The two Germans caught spying for the US were uncovered by Germany’s domestic intelligence agency, the Bundesamt für Verfassungsschutz, or BfV. Its Berlin headquarters sits just west of the Treptower Park S-Bahn station, a high-tech office building nestled between 19th-century brick army barracks. Like the FBI in the US, the BfV keeps tabs on internal threats to the nation’s security. But critics say the agency’s title, literally ‘Protection of the Constitution’, smacks of Orwellian doublespeak as its agents are regularly caught breaking laws while exercising their duties. The BfV’s dodgy reputation dates back to its founding in 1950 when the Allies staffed the new agency with ex-members of the Gestapo, the Nazis’ secret police, but cases of illegal wiretapping and secret closed trials continue to this day. Critics allege the agency is preoccupied with left-wing threats – half the members of Die Linke party in the Bundestag were found to be under surveillance – while turning a blind eye to right-wing extremists. A neo-Nazi group, the National Socialist Underground (NSU), carried out a terror campaign against immigrants from 2000 to 2006 undetected because the BfV’s agents blamed the 10 murders on organised crime. Whether this was due to incompetence or complicity, as its critics accuse, will never be known since a BfV manager shredded dozens of key documents. Last year, Cem Özdemir, Chairman of the Green Party, said the BfV’s institutionalised xenophobia makes it unable to combat right-wing extremism and called for the agency to be dismantled.

Where the spies were

Glienicke Brücke (Wannsee/ Potsdam)

First termed the “Bridge of Unity” because it linked West Berlin with Potsdam in the East, it earned the sexier title “Bridge of Spies” after hosting a series of high profile East-West agent exchanges.
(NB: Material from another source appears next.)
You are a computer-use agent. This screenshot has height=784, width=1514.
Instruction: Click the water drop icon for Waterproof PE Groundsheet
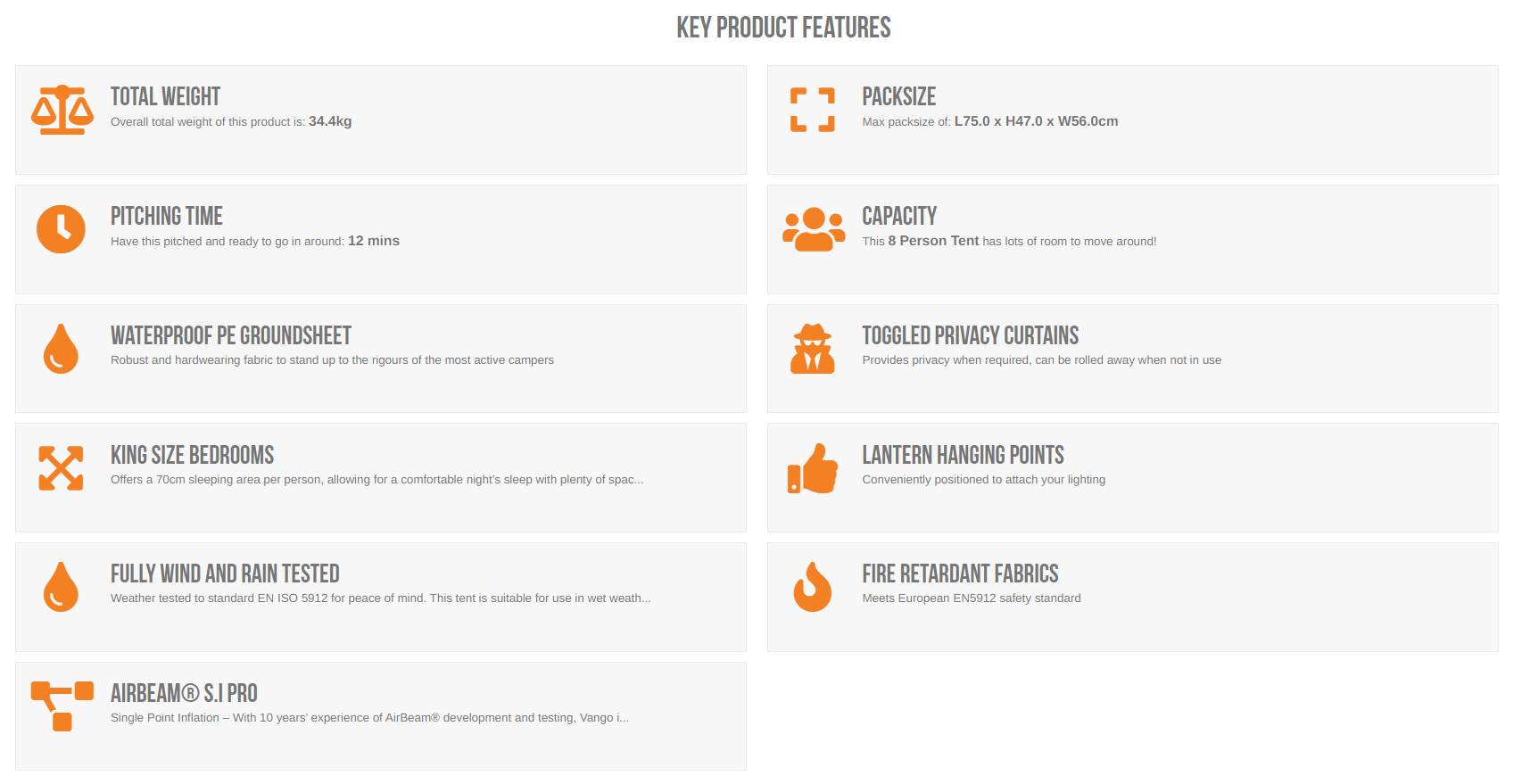pos(61,349)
NSA listening post (Teufelsberg, Grunewald)

The US National Security Agency picked this man-made hill, West Berlin’s highest point, to eavesdrop on Soviet military communications. Today it’s a picturesque ruin.

Cafe Adler (Friedrichstr. 206, Mitte)

Where East met West. A hub of journalists, diplomats and spies loved for its ornate glass ceiling and view to Checkpoint Charlie across the street. It closed in 2008.

Former US Embassy to East Germany (Neustädtische Kirchstr. 4-5, Mitte)

From 1974-1990, this 19th-century palace two blocks from Unter den Linden was officially an island of Yankee soil and, no doubt, a nest of Cold War spies.

Café Moskau (Karl-Marx-Allee 34, Mitte)

Soviet bloc VIPs flocked to this icon of 1960s chic for the best Russian food in town. Across the street was East Berlin’s premier hotel, the Berolina, today a lowly Bürgeramt.

Stasi headquarters (Ruschestr. 103, Lichtenberg)

East Germany’s dreaded secret police operated from this not-so-secret Lichtenberg compound. It’s now a museum run by Stasi survivors.